If I run several sbcl processes on different nodes in my compute cluster, it might happen that
two different runs notice the same file needs to be recompiled (via asdf),
and they might try to compile it at the same time. What is the best way to prevent this?
You mean that this machines share the same host directory? Interesting.
Yes, the cluster shares some disk, and shares home directory. And I believe two cores
on the same physical host share the /tmp, but I’m not 100% sure about that.
That's an option. It is expensive, though: it means no sharing of fasl
files between hosts. If you have cluster of 200 machines, that means
200x the disk space.
With regard to the question of efficient reuse of fasl files: this is completely irrelevant for my case. My
code takes hours (10 to 12 hours worst case) to run, but only 20 seconds (or less) to compile. I’m very happy to completely
remove the fasl files and regenerate them before each 10 hour run. (note to self: I need to double check that
I do in fact delete the fasl files every time.) Besides, my current flow allows my simply to git-check-in a change, and
re-lauch the code on the cluster in batch. I don’t really want to add an error-prone manual local-build-and-deploy step
if that can be avoided, unless of course there is some great advantage to that approach.
What about instead building your application as an executable and
delivering that to the cluster?
One difficulty about your build-then-deliver suggestion is that my local machine is running mac-os, and the cluster is
running linux. I don’t think I can build linux executables on my mac.

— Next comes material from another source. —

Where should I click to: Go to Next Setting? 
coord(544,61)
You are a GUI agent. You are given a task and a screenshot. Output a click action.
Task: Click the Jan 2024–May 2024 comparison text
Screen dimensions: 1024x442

You can have different ASDF_OUTPUT_TRANSLATIONS or
asdf:*output-translations-parameter*
on each machine, or you can indeed have the user cache depend on
uiop:hostname and more.
This is what I’ve ended up doing. And it seems to work. Here is the code
I have inserted into all my scripts.
(let ((home (directory-namestring (user-homedir-pathname)))
(uid (sb-posix:getuid))
(pid (sb-posix:getpid)))
(setf asdf::*user-cache* (ensure-directories-exist (format nil "/tmp~A~D/~D/" home uid pid))))
The Right Thing™ is still to build and test then deploy, rather than
deploy then build.
In response to your suggestion about build then deploy. This seems very dangerous and error prone to me.
For example,what if different hosts want to run the same source code but with different optimization settings?
This is a real possibility, as some of my processes are running with profiling (debug 3) and collecting profiling results,
and others are running super optimized (speed 3) code to try to find the fastest something-or-other.
I don’t even know whether it is possible create the .asd files so that changing a optimization declaration will trigger
everything depending on it to be recompiled. And If I think i’ve written my .asd files as such, how would I know
whether they are really correct?
It is not the case currently, but may very well be in the future that I want different jobs in the cluster running different
git branches of my code code. That would be a nightmare to manage if I try to share fasl files.
Using Bazel, you might even be able to build in parallel on your cluster.
Basel sounds interesting, but I don’t really see the advantage of building in parallel when it only
takes a few seconds to build, but half a day to execute.
I still don't understand why your use case uses deploy-then-build
rather than build-then-deploy.